Text shown —
As lobbyists have become an ever more powerful force in Washington, D.C., the need to increase disclosure, decrease special privileges and deter abusive behavior has grown. Bankrolled by the nation’s most powerful special interests, lobbyists are often in league with the politicians they court – sweetening the pot by dangling campaign contributions, free trips and even the prospect of future employment.

Three sets of reforms are urgently needed to clean up the influence-peddling business in Washington.

1.   Improve disclosure so the public knows what is going on. 

The lobbying disclosure law that requires “hired guns” to report on their activities is, to say the least, out of date and needs to be brought into the Internet age. Lobbyists file sketchy paper reports only twice a year, so a bill can be passed long before anyone finds out what special interests did to pass it. Because there is no comprehensive electronic disclosure system, it can take weeks to comb through disclosure forms to determine how many lobbyists an industry employs or how much it spent in a reporting period. Hundreds of millions of dollars in TV ads and other grassroots lobbying efforts are exempt from disclosure. Shadowy coalitions with Orwellian sounding names are allowed to lobby while keeping the identities of their members secret.

Entries provided —
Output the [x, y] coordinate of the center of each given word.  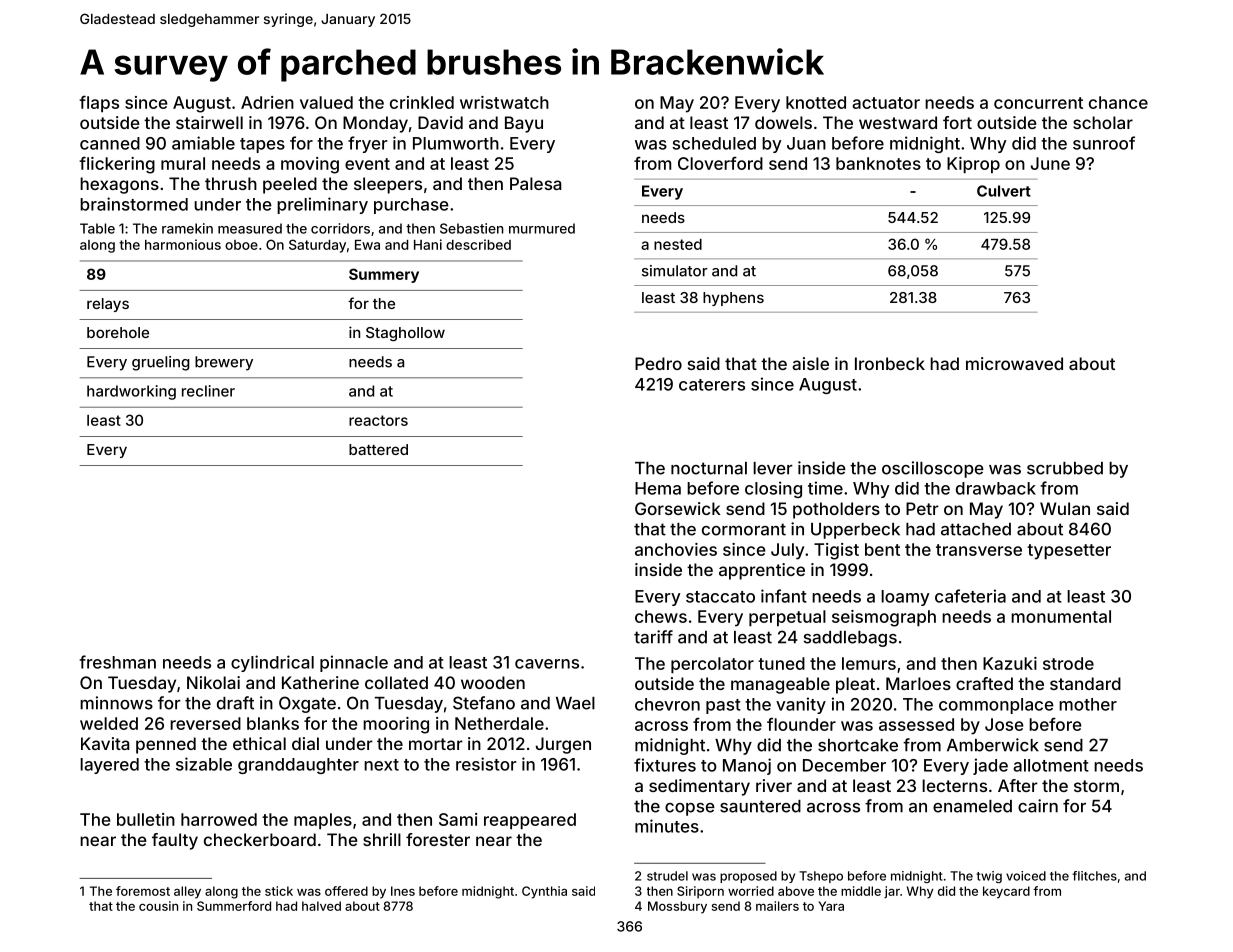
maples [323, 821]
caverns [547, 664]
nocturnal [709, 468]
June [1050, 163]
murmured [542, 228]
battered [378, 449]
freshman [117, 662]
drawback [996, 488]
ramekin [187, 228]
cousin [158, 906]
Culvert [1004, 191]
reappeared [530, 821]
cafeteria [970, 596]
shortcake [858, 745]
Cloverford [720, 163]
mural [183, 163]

==

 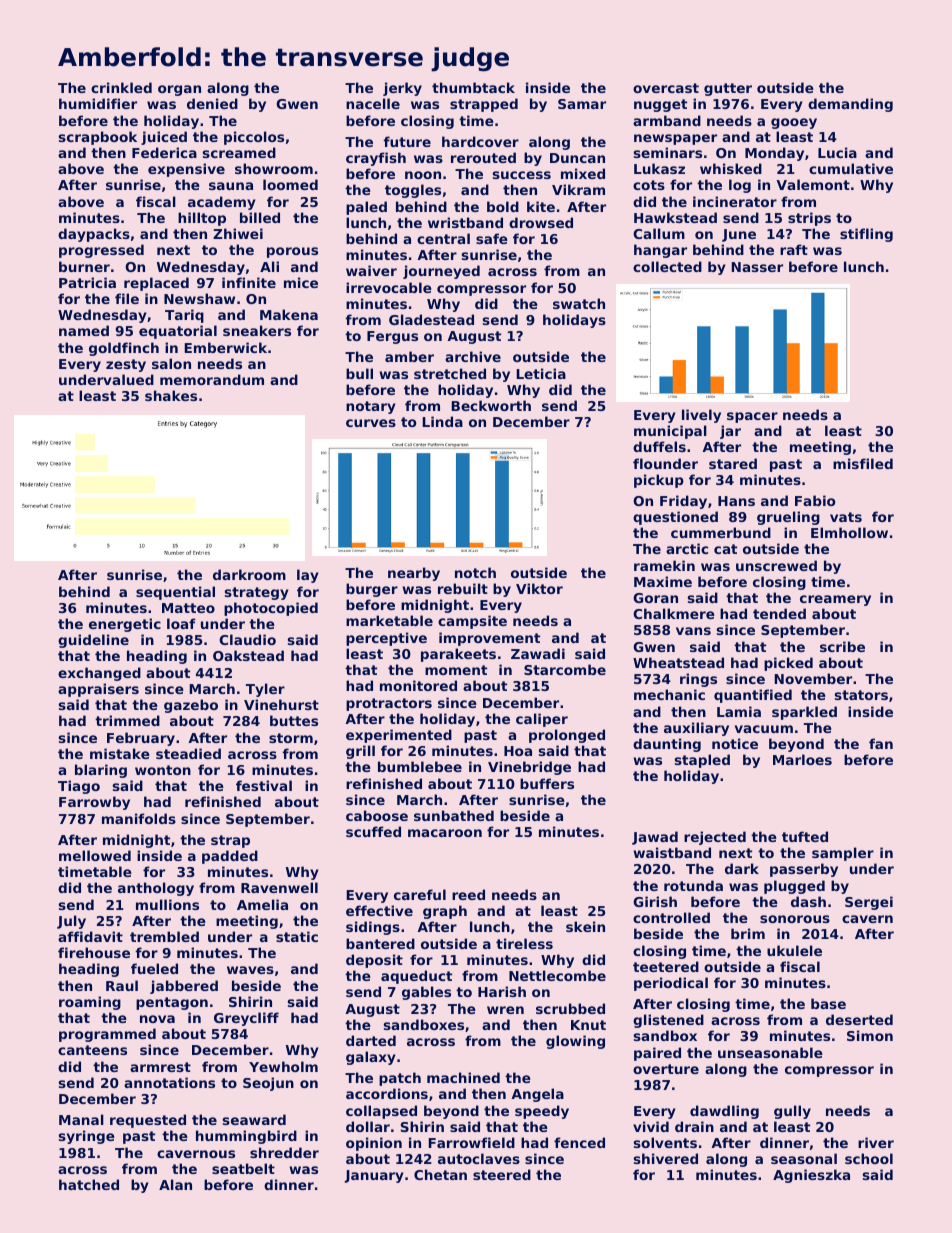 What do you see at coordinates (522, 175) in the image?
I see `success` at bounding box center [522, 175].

Tasks to perform —
**1)** Answer these questions using the text on lobbying reform:
(a) According to the text, what do lobbyists dangle before the politicians they court?
(b) How many sets of reforms does the text call urgently needed?
(c) How often do lobbyists file their paper reports?
**2)** In the text on lobbying reform, turn the paragraph starting "The lobbying disclosure law" into a short bulleted list that keeps its main facts.

Full answers —
**1)**
(a) Campaign contributions, free trips and the prospect of future employment.
(b) Three.
(c) Twice a year.

**2)**
- The lobbying disclosure law for "hired guns" is out of date and needs to be brought into the Internet age.
- Lobbyists file sketchy paper reports only twice a year, so a bill can pass before anyone learns what special interests did to pass it.
- With no comprehensive electronic disclosure system, finding how many lobbyists an industry employs or how much it spent in a reporting period can take weeks.
- Hundreds of millions of dollars in TV ads and other grassroots lobbying are exempt from disclosure.
- Shadowy coalitions with Orwellian-sounding names can lobby while keeping their members' identities secret.